··· EXERCISE INPUTS
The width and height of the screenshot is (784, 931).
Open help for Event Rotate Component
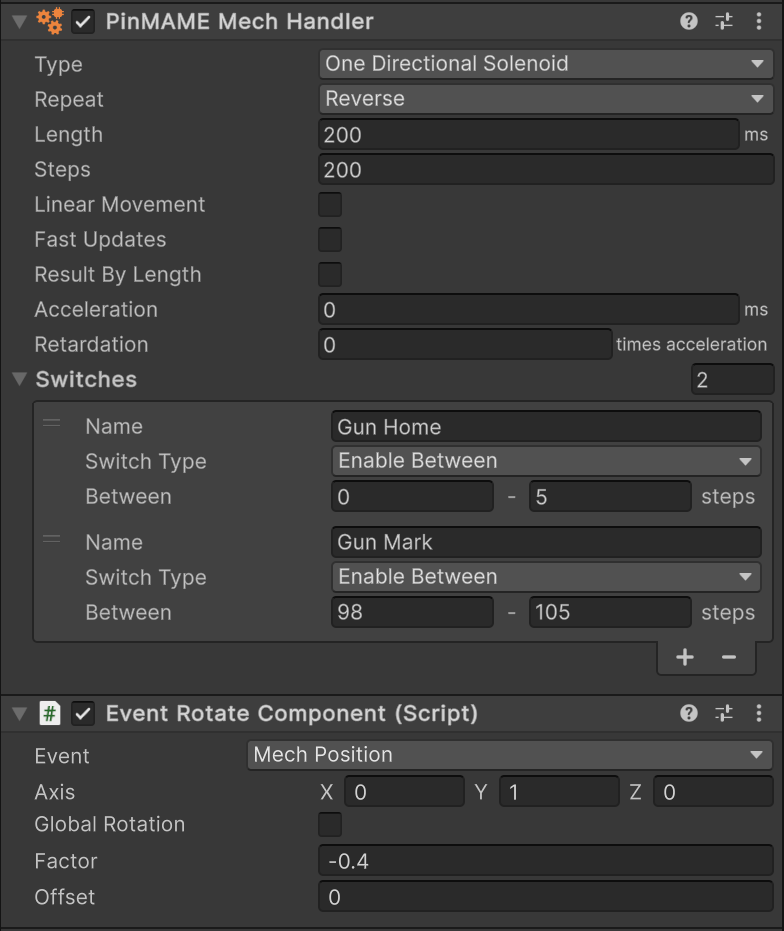[x=688, y=713]
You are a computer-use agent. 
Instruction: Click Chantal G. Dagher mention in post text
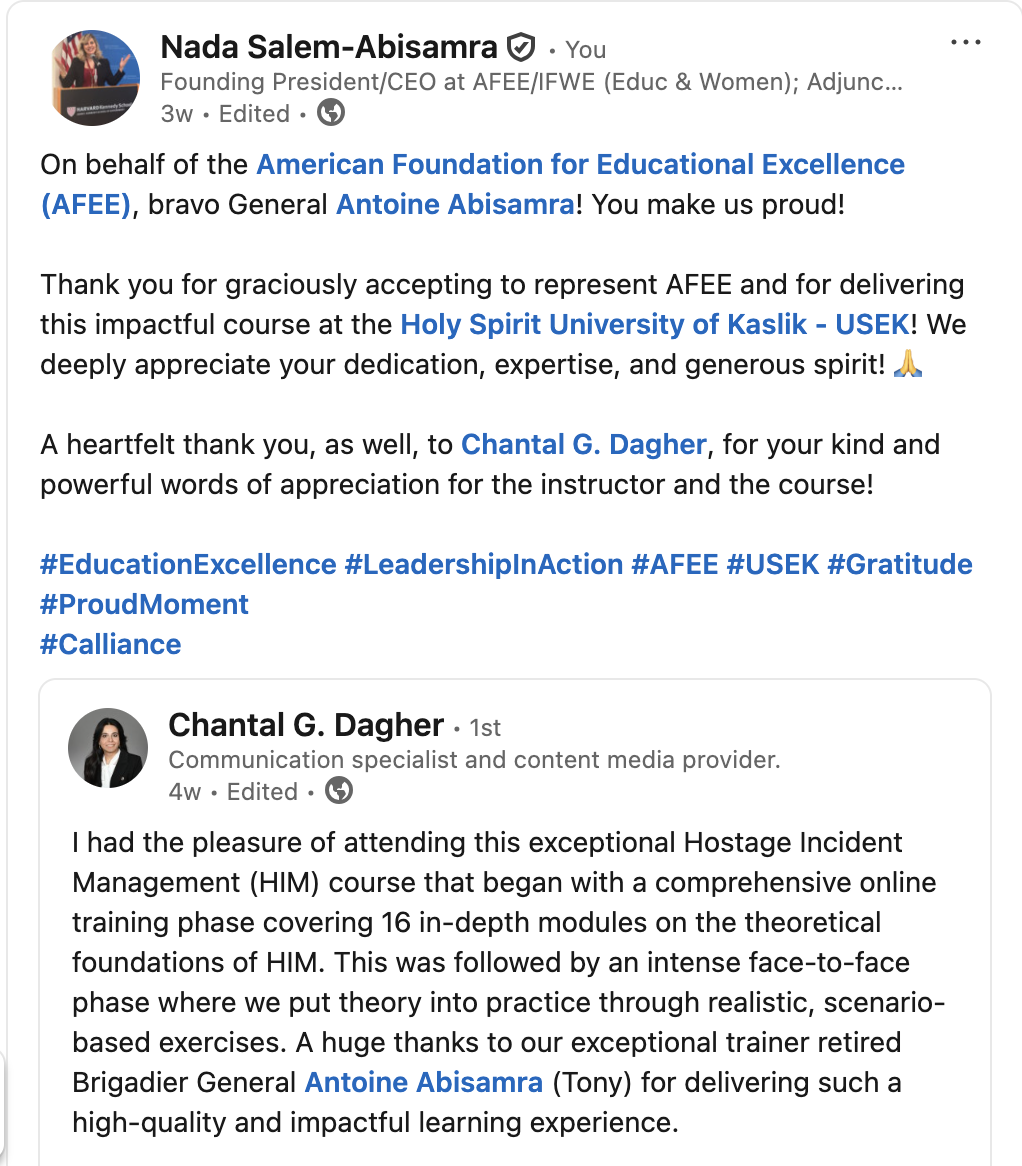point(583,445)
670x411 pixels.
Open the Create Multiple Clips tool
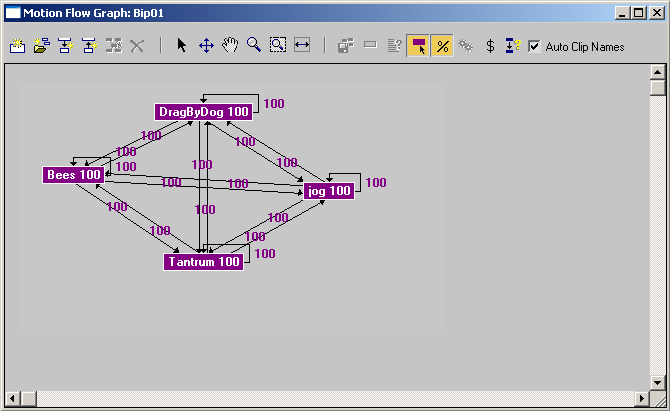pyautogui.click(x=41, y=45)
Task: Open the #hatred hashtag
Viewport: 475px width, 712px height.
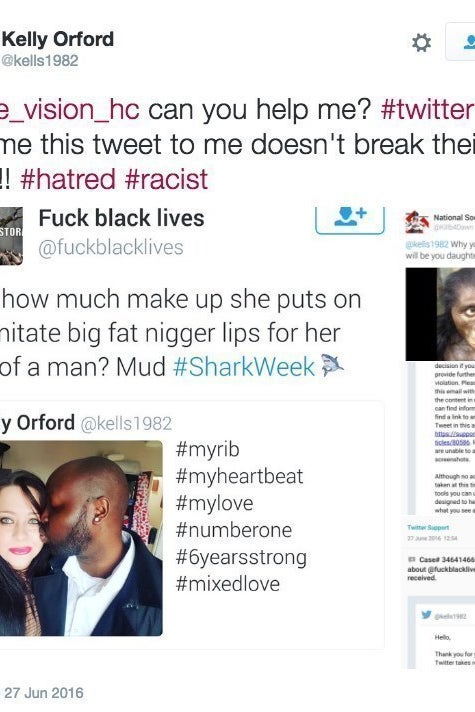Action: point(68,179)
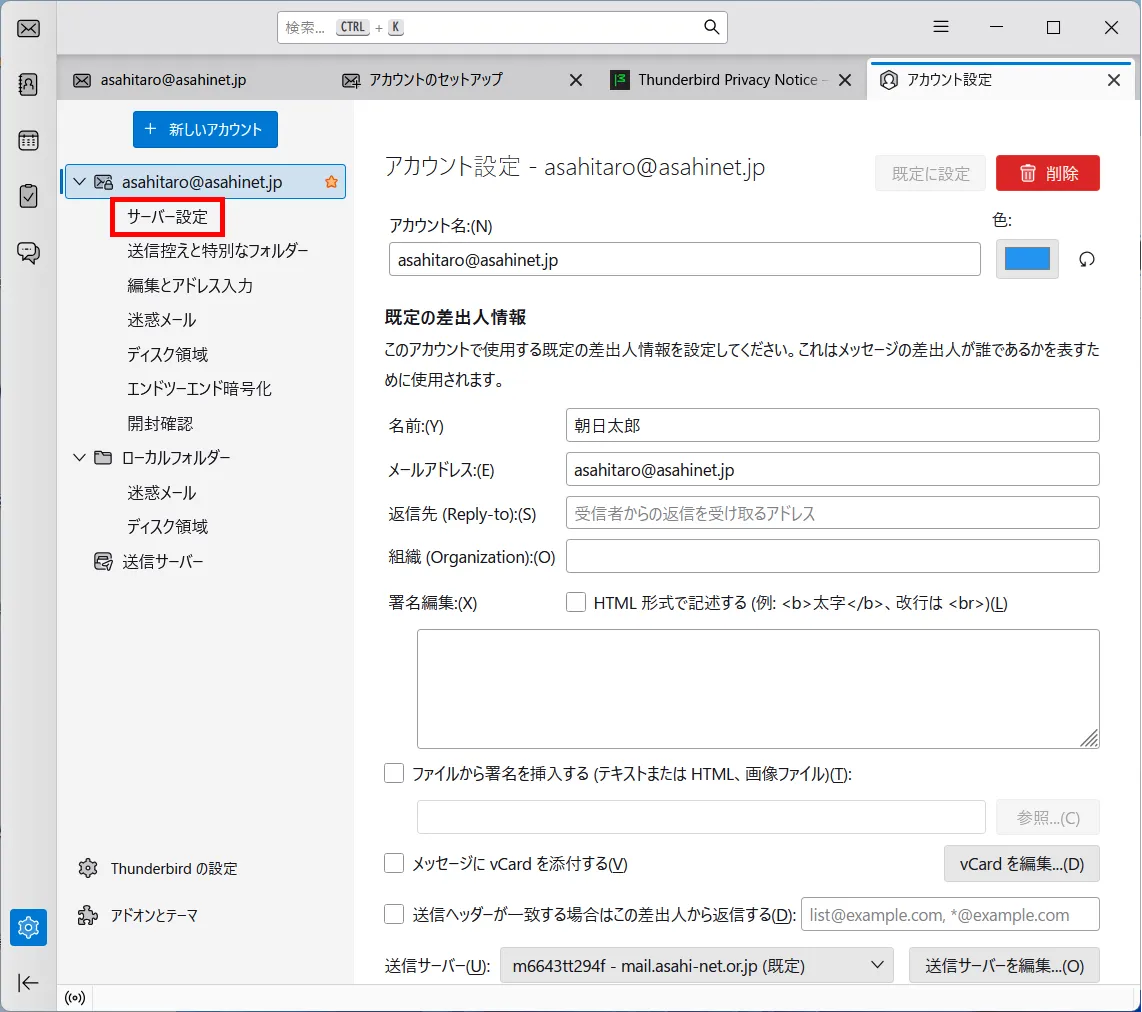Collapse the asahitaro@asahinet.jp account tree
The image size is (1142, 1012).
79,182
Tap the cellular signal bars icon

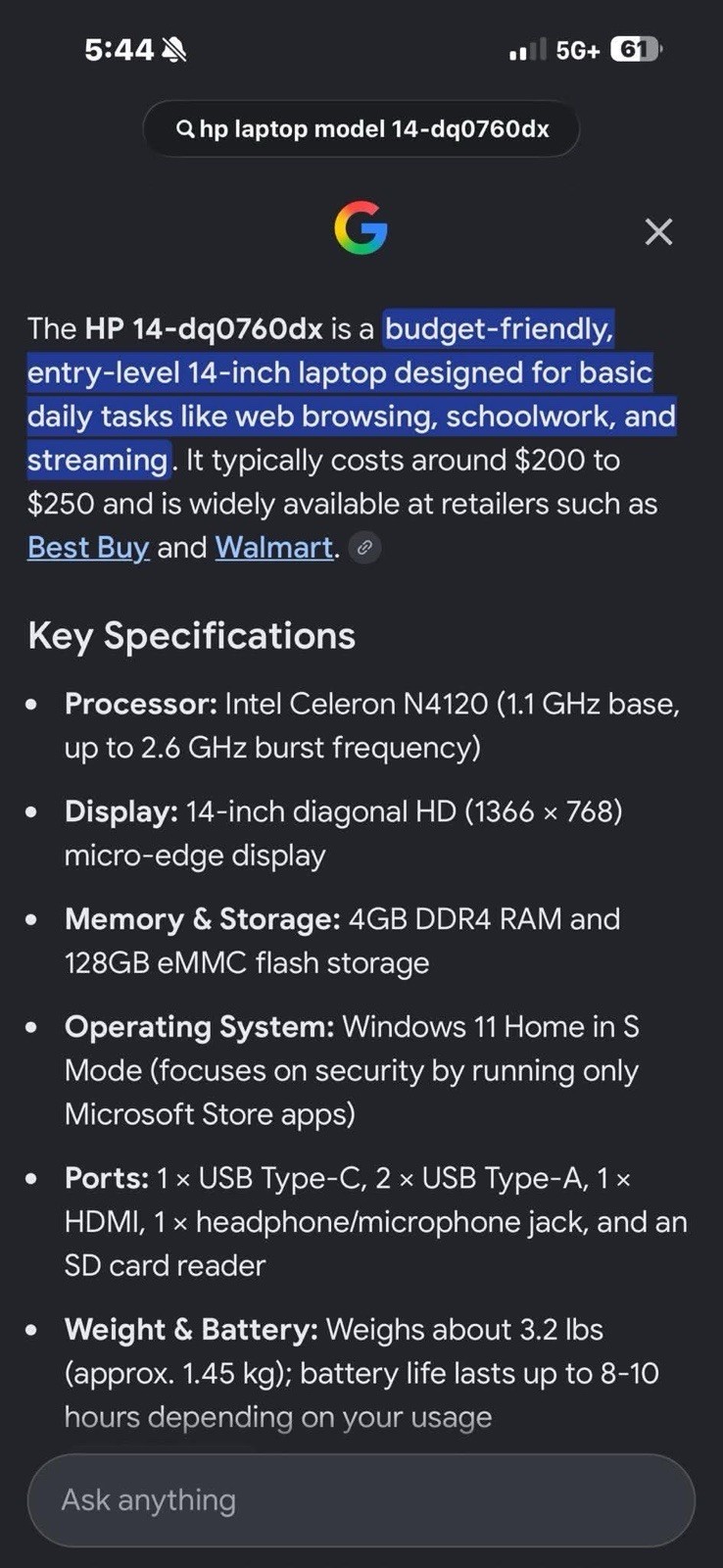coord(528,49)
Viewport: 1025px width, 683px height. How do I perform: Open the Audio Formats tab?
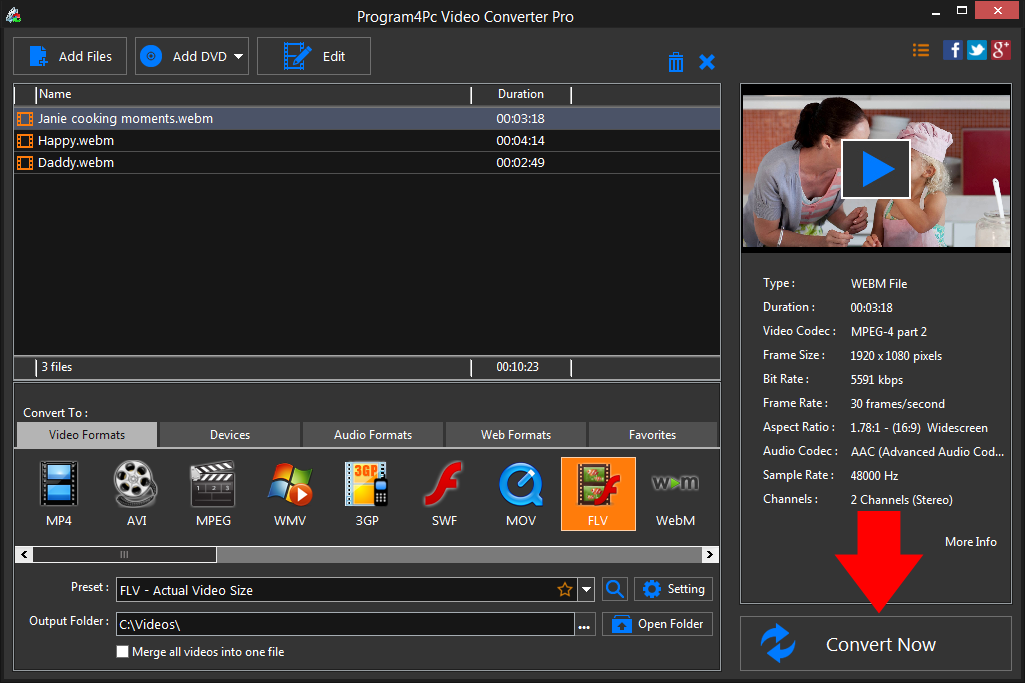(x=372, y=434)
······
ACTION ITEM:
The expected answer is an exact copy of the lines from the one containing "Open help for Event Rotate Component" through the last line of the entries above, both included, without pictures.

RESULT:
Open help for Event Rotate Component
[x=688, y=713]
You are a computer-use agent. 
Instruction: Click Chantal G. Dagher mention in post text
point(583,445)
670x411 pixels.
Open the Create Multiple Clips tool
pyautogui.click(x=41, y=45)
Task: Open the #hatred hashtag
Viewport: 475px width, 712px height.
Action: point(68,179)
Collapse the asahitaro@asahinet.jp account tree
The image size is (1142, 1012).
79,182
Tap the cellular signal bars icon

coord(528,49)
Viewport: 1025px width, 683px height. How do I perform: Open the Audio Formats tab?
(x=372, y=434)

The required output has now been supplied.